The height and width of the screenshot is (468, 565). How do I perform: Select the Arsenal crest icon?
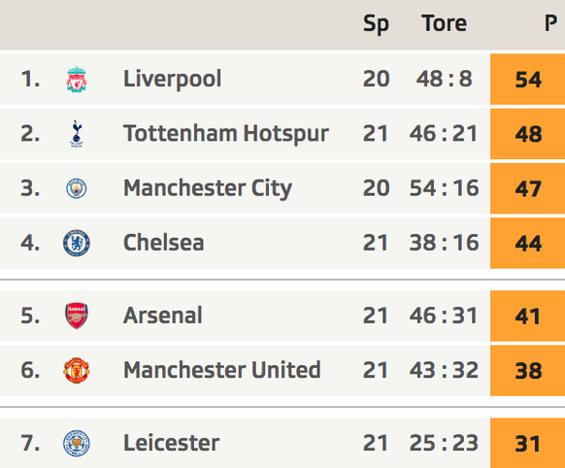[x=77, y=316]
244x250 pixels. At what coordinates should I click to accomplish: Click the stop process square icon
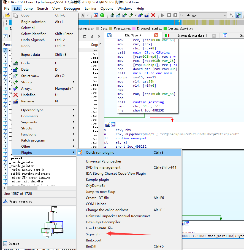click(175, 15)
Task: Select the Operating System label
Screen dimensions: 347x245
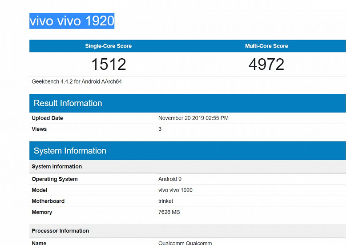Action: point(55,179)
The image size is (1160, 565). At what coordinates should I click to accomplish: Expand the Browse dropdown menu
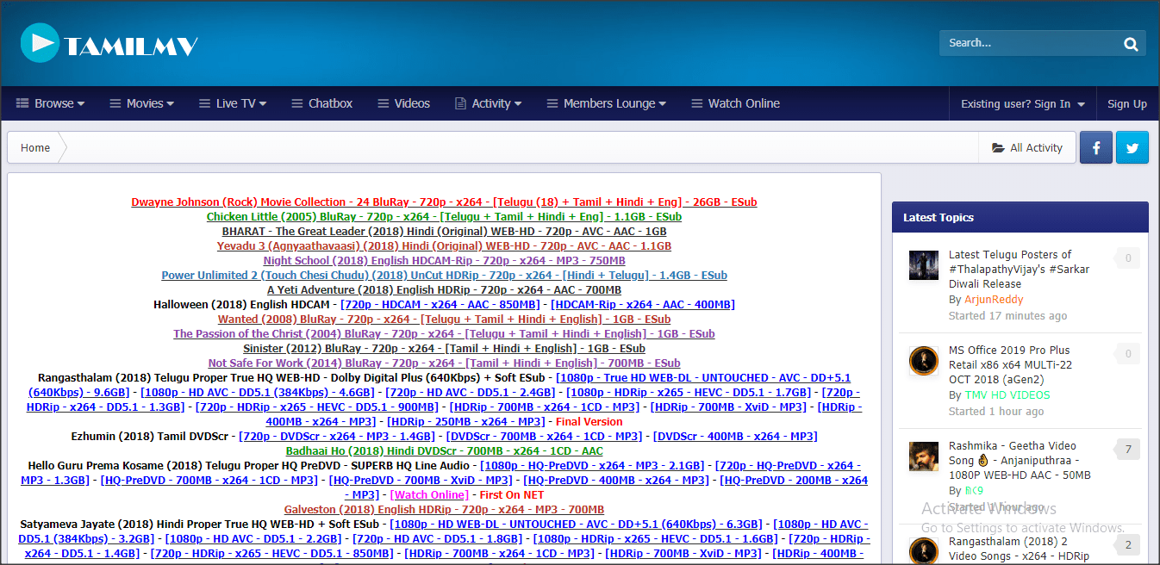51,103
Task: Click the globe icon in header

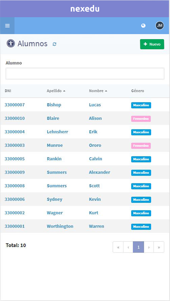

· · · · ·

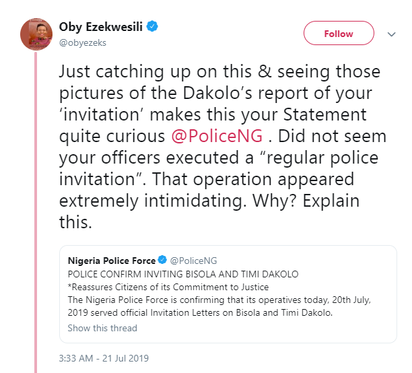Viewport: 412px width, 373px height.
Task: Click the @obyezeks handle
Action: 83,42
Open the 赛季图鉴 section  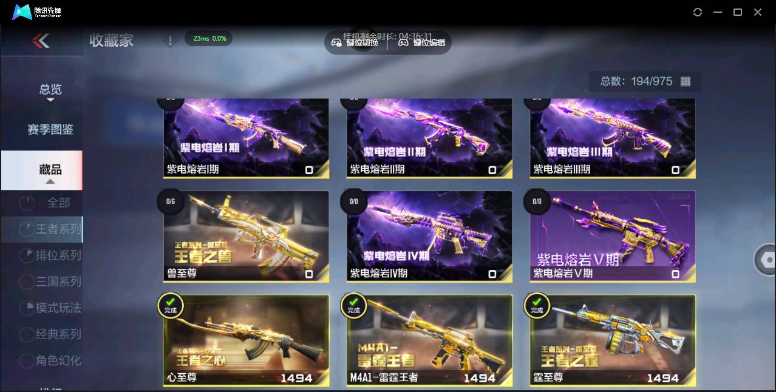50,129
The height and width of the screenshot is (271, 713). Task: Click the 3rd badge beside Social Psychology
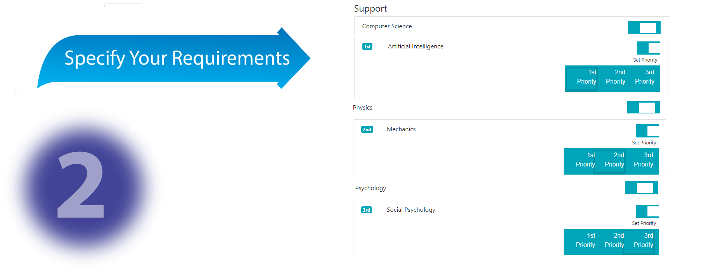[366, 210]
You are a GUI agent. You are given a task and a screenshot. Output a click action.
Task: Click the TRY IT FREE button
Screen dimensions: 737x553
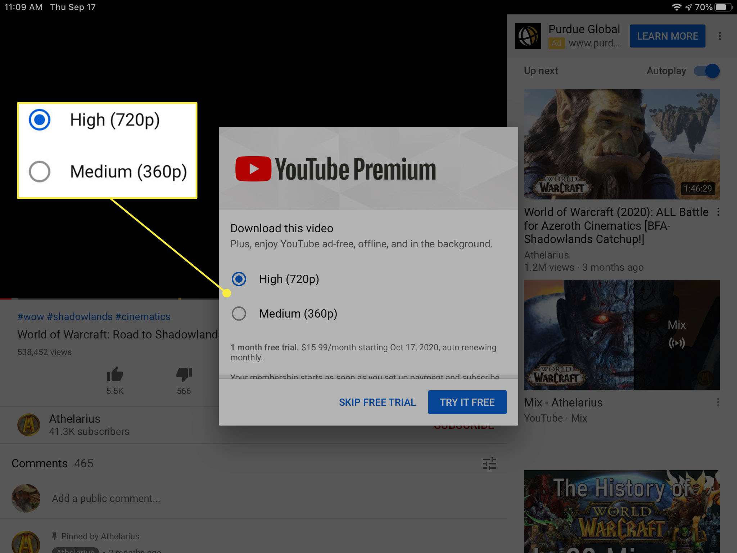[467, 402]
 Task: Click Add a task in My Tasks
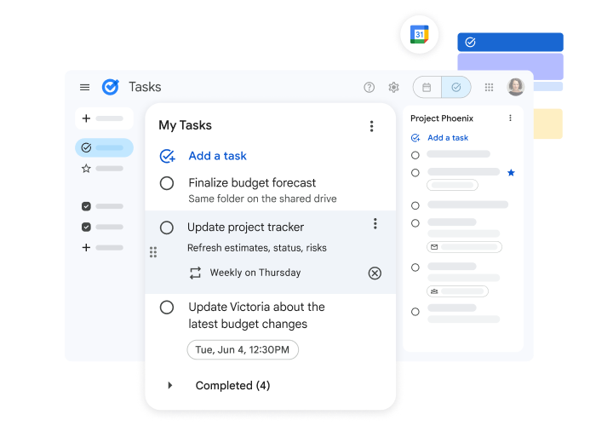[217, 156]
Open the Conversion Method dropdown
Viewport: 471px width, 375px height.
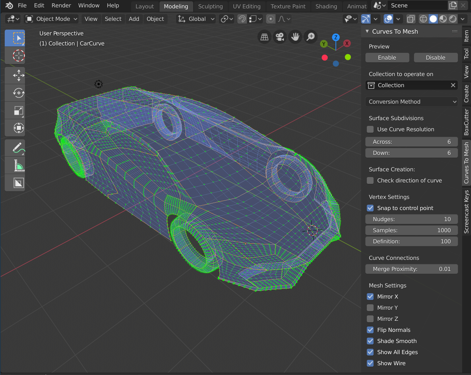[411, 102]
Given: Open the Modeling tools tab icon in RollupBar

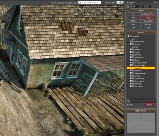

· · · · ·

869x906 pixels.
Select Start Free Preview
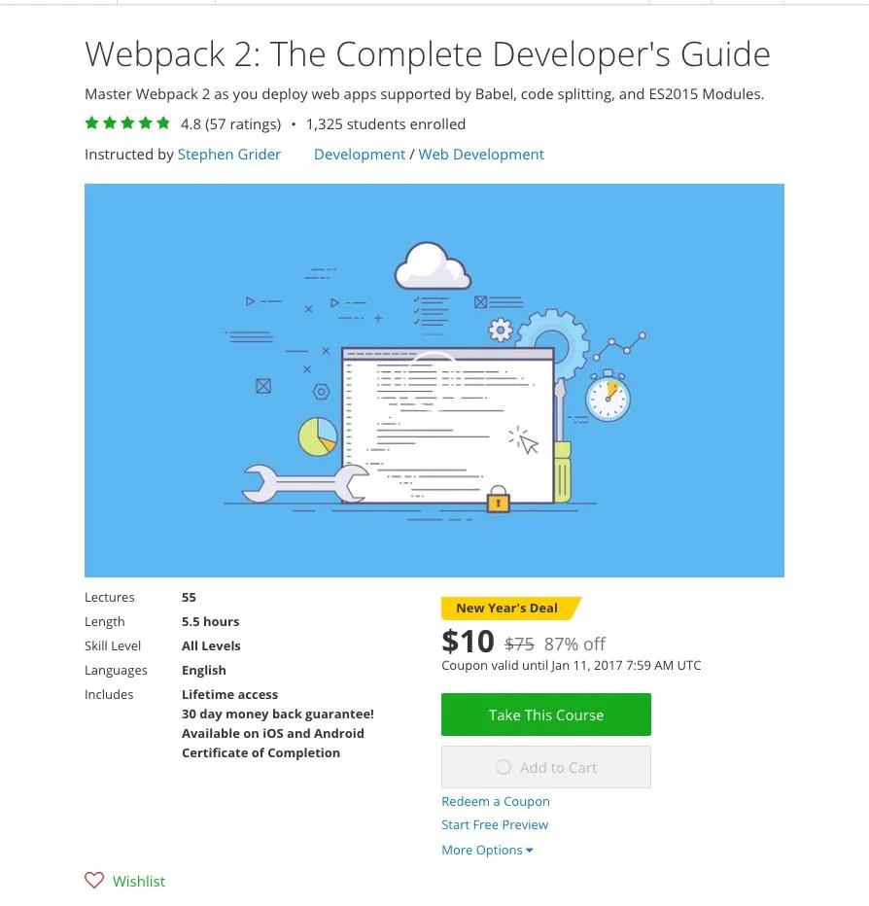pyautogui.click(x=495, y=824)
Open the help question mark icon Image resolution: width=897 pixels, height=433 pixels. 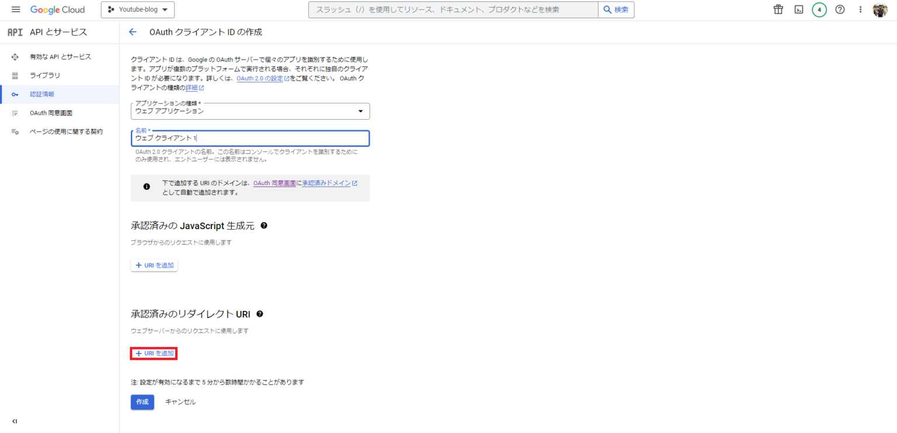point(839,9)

· · · · ·

The answer is the lines above from the one with "Task: Click the TRY IT FREE button" to the one with "Given: Open the", set down exactly, with no pictures.

Task: Click the TRY IT FREE button
Screen dimensions: 737x553
[467, 402]
 Task: Click Add a task in My Tasks
[217, 156]
Open the Conversion Method dropdown
Viewport: 471px width, 375px height.
[411, 102]
Given: Open the Modeling tools tab icon in RollupBar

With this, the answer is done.